Descripción de la tarea:
Prolonga el texto sobre la película Las Hermanas Alemanas a partir de su última oración.

Pasaje de origen:

El tema de las relaciones entre hermanas volverá tres años después, en una de
sus mejores producciones, pero antes de ello escribirá todavía un muy buen
guión para su marido (Die Falschung, 1981); y entonces sí,
llegará finalmente la multipremiada Las Hermanas Alemanas (1981, Die
Bleierne Zeit / Marianne and Juliane),
ganadora del León de Oro del Festival de Venecia de dicho año, un absoluto
triunfo en cuanto a integración de tema, estilo, resolución e impacto. Profundo
estudio del terrorismo y sus motivaciones, presenta a dos hermanas en pugna;
una de ellas, Juliane, es una periodista y editora feminista que trabaja por
sus ideas desde dentro del sistema, mientras que Marianne es una
activista-terrorista radicalizada, miembro del Baader-Meinhof (en alemán Rote Armee Fraktion, grupo anarquista
que emprendió acciones terroristas en la Alemania Oriental desde finales de los
‘60s). De hecho, el guión se inspiró en las vidas reales de Gudrun y Christiane
Ensslin, pero no caben dudas que aquí la directora logró dar un paso más allá
de la simple exposición de hechos reales, transformando a estas criaturas en
seres que representaron con profundidad inaudita el drama de la adscripción a
ideologías cerradas, tanto como el de la obcecación en las propias convicciones
y la imposibilidad de contrastarlas con las del resto de la humanidad o
ponerlas en discusión.

Entradas de datos guardadas:
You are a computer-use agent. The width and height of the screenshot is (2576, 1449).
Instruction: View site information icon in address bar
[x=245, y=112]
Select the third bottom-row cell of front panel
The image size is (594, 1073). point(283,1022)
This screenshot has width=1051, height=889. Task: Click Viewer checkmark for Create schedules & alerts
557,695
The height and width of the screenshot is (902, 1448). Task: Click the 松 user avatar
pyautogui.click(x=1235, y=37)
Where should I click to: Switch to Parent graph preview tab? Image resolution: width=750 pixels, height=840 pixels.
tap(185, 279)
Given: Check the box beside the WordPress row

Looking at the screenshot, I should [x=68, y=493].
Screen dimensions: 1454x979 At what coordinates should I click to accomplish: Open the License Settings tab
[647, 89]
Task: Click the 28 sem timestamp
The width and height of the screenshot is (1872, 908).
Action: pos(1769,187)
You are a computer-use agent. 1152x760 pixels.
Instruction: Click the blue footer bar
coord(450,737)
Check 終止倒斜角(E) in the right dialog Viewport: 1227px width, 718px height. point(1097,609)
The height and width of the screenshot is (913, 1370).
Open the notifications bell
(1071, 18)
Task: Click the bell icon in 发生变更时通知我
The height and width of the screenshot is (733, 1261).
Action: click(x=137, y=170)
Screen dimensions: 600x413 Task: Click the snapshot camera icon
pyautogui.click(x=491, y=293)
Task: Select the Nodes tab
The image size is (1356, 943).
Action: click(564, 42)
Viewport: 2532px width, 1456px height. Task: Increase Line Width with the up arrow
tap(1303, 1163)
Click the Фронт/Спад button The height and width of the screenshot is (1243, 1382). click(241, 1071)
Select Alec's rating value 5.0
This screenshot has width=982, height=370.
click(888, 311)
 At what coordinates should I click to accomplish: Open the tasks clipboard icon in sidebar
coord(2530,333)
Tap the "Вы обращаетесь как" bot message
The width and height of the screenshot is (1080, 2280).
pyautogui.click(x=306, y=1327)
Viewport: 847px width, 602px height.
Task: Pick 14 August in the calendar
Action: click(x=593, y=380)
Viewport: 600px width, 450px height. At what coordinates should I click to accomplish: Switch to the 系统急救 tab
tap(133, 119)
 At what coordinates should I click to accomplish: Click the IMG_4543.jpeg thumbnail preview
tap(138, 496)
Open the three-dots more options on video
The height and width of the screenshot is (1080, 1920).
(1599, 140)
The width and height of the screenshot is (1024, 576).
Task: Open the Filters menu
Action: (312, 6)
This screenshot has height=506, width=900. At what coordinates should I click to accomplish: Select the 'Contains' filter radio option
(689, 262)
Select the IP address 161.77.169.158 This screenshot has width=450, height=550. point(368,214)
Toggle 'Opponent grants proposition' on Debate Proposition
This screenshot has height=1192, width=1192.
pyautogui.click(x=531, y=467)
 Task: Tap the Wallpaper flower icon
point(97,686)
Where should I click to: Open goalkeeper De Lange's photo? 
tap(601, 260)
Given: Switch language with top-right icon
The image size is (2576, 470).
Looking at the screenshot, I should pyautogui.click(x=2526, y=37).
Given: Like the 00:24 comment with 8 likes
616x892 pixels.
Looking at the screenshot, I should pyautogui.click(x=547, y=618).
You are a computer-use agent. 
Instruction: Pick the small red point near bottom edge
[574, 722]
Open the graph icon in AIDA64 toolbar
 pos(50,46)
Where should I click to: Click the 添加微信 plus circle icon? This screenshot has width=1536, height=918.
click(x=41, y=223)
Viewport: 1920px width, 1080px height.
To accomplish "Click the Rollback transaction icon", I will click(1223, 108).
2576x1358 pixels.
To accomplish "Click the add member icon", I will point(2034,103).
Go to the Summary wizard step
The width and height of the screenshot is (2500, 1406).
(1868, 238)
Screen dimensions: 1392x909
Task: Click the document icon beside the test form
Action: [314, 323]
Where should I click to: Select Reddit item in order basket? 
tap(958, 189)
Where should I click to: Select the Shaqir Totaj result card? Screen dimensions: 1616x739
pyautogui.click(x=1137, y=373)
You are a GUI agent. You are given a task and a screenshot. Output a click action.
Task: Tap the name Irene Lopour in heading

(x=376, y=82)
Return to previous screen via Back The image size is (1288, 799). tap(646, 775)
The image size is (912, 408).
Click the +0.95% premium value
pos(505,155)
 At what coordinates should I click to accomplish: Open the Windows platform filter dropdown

Ejercicio resuelto:
En el rodaje de "Las Hermanas Alemanas" |
Durante
1984, ya dueña de un prestigio internacional enorme (de hecho, Las
Hermanas Alemanas fue un verdadero exitazo cuando se estrenó en Buenos
Aires, ¡que tiempos aquellos...!),
apenas si participará en un filme como actriz, Blaubart, y luego en otro como guionista, Unerreichbare
Naehe. Pero es que su verdadera pasión estaba enfocada entonces en el
desarrollo de su siguiente película, un trabajo personal, sutil y de múltiples
lecturas. Nos referimos a Rosa Luxembourg, estrenada en 1986
con gran suceso de público y crítica. El filme presentaba a una absolutamente
perfecta Barbara Sukowa (Berlin Alexanderplatz, 1980;
Fassbinder/ Lola, 1982; Fassbinder/ Zentropa, 1992; Lars von Trier) en
la piel de la célebrte activista, intelectual y revolucionaria polaco-alemana,
fusilada —junto a su marido— el 15 de enero de 1919. Tan compleja y
contradictoria como los tiempos que le tocó vivir, Luxemburgo es retratada por
Von Trotta con gran amor y delicadeza, respetando tanto la figura histórica
como la dimensión íntima y personal de su derrotero vital. La cinta le da un
justo lugar a cada faceta de esta mujer fascinante y para algunos
contradictoria, quien aunaba —a la vez— su adhesión al comunismo con una sólida
vocación democrática (ya que no advertía incompatibilidad entre ambas vías), tanto
como su posición radicalizada —dispuesta a la acción directa cuando fuera
necesario— con un profundo pacifismo, y en todos los casos, un enorme y
decidido humanismo.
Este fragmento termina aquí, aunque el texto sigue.